April 9, 2013—At a recent talk, Brewster Kahle, digital librarian and founder of the Internet Archive, held a black box—about the size of a book—aloft, and shared with his audience that it held more than 165,000 books. The four-terabyte hard drive held digitized, scanned, searchable PDFs from the collection at the University of Toronto.
“The idea of building the Library of Alexandria, version two, to have everything ever published, everything that was ever meant for public distribution—books, music, video, lectures, software, web pages—available to anyone who’s curious enough is technologically, legally and economically within our grasp,” he said.
At a talk hosted by Harvard Library Strategic Conversations, Kahle acknowledged that libraries are in the midst of some large-scale shifts. But he challenged his audience to think differently and connect with other institutions—including the Internet Archive—to make knowledge both free and available.
Emphasizing the importance of digitizing and archiving collections, Kahle said that the technology to archive books already exists: it’s simply a matter of having the person-power, dedication and access to digitize them. Scanning a book from beginning to end, Kahle said, takes an hour on average. Pointing out that the Library of Congress holds about 28 million books, Kahle said that a scanned book “requires about a megabyte [of digital storage]. So if you buy seven hard drives, you could hold all the words in the Library of Congress.”
Kahle said that Harvard could begin to archive its holdings and create greater access to knowledge through three steps: digitizing holdings for print-disabled readers; lending digital books across different library and university campuses, such as openlibrary.org; and participating in cooperative scanning—essentially creating a digital scan and swap with other libraries—which results in lower costs.

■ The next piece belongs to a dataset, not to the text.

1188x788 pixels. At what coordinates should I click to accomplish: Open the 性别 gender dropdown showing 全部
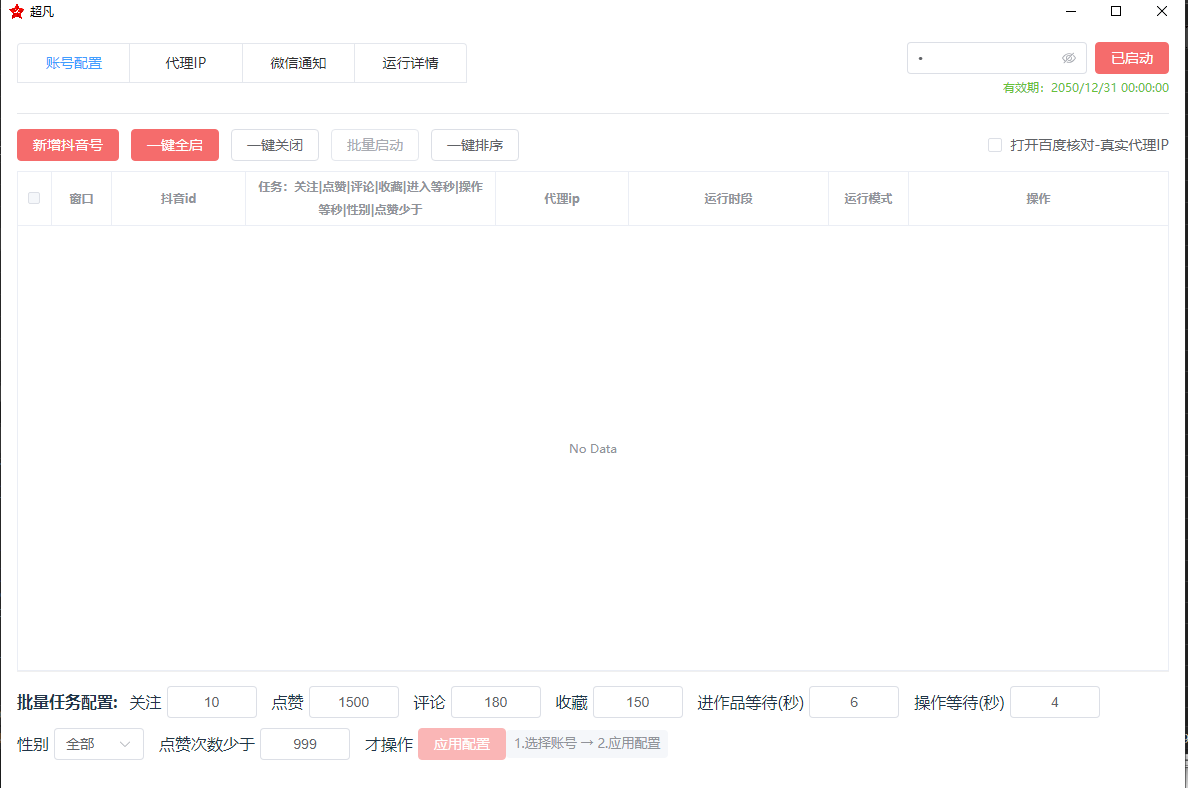click(x=98, y=744)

Kahle also backed a “scan one, get five” system with other libraries and collections: when the Harvard Library scans one book and makes it available to readers online, it would then get access to five books scanned and made available online by other libraries.
Kahle’s call to make all knowledge available is not limited to books: the Internet Archive also includes audio, such as its collection of Grateful Dead concerts. Archiving moving images, he said, helped millennials connect with previous generations through the television, advertisements, newsreels, etc. from previous eras. Kahle’s expansive vision includes the Internet itself, archiving web pages, which he said change every 100 days on average.
Kahle’s message included a plea for assistance, noting the value and importance of Harvard’s extensive collections. “Harvard’s position is tremendous,” he said. “Harvard has always been at the forefront of many organizations and structures. We can help digitally archive your collection. We can make those steps forward.”